— start of Supplied material —
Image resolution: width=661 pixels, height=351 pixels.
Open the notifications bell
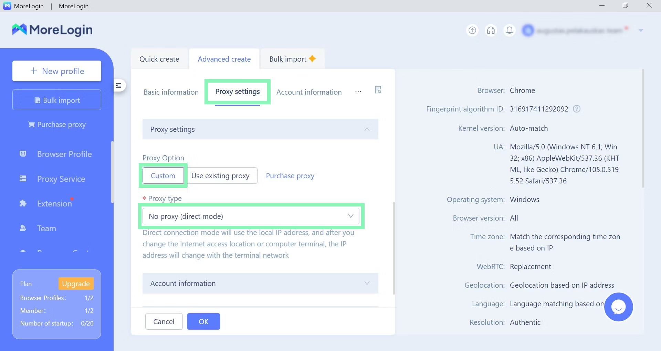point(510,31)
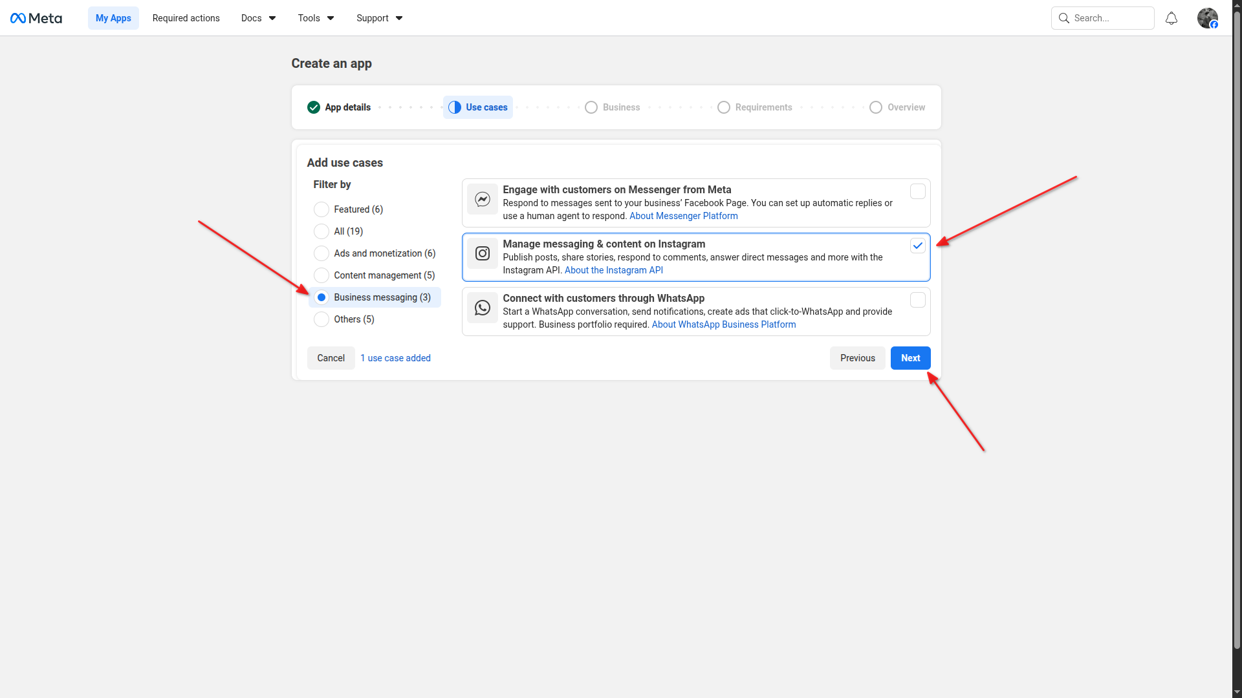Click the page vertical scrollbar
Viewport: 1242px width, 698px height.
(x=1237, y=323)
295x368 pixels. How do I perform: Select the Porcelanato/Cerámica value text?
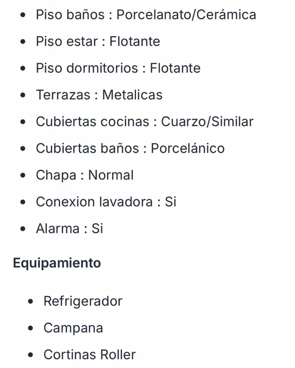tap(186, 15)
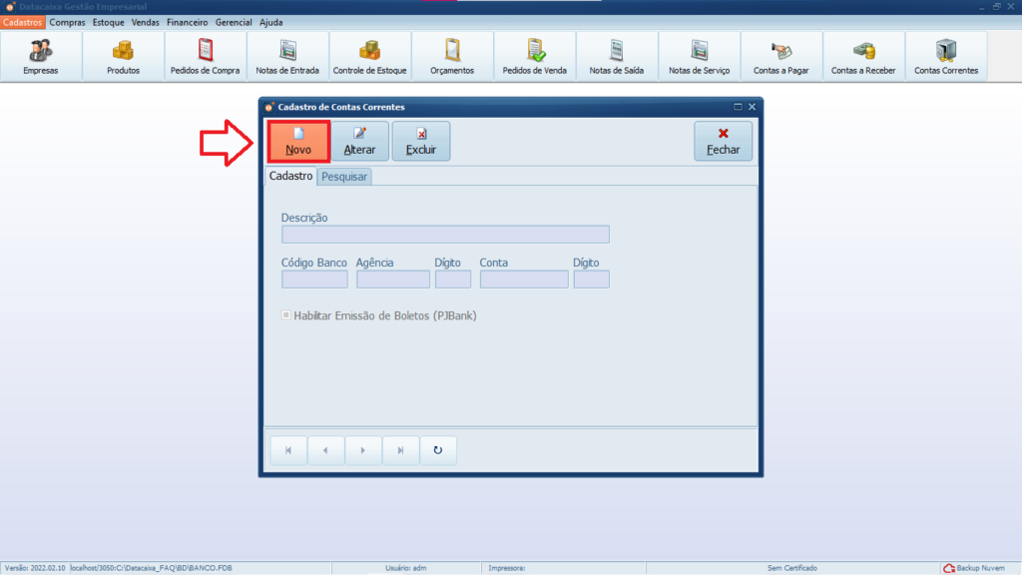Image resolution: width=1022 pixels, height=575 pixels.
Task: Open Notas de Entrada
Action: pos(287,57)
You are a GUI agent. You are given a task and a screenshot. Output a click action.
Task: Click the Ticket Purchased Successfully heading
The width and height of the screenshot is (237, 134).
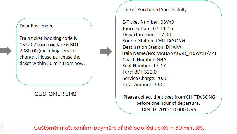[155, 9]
— end of Supplied material —
#### Short exercise:
Starting at the line that has "You are a GUI" and going through the end of the material above, render those lines as a numbered list, omitting any blank lines and leaving the pictures out.

#### Result of this task:
1. You are a GUI agent. You are given a task and a screenshot. Output a click action.
2. Task: Click the Ticket Purchased Successfully heading
3. The width and height of the screenshot is (237, 134).
4. [155, 9]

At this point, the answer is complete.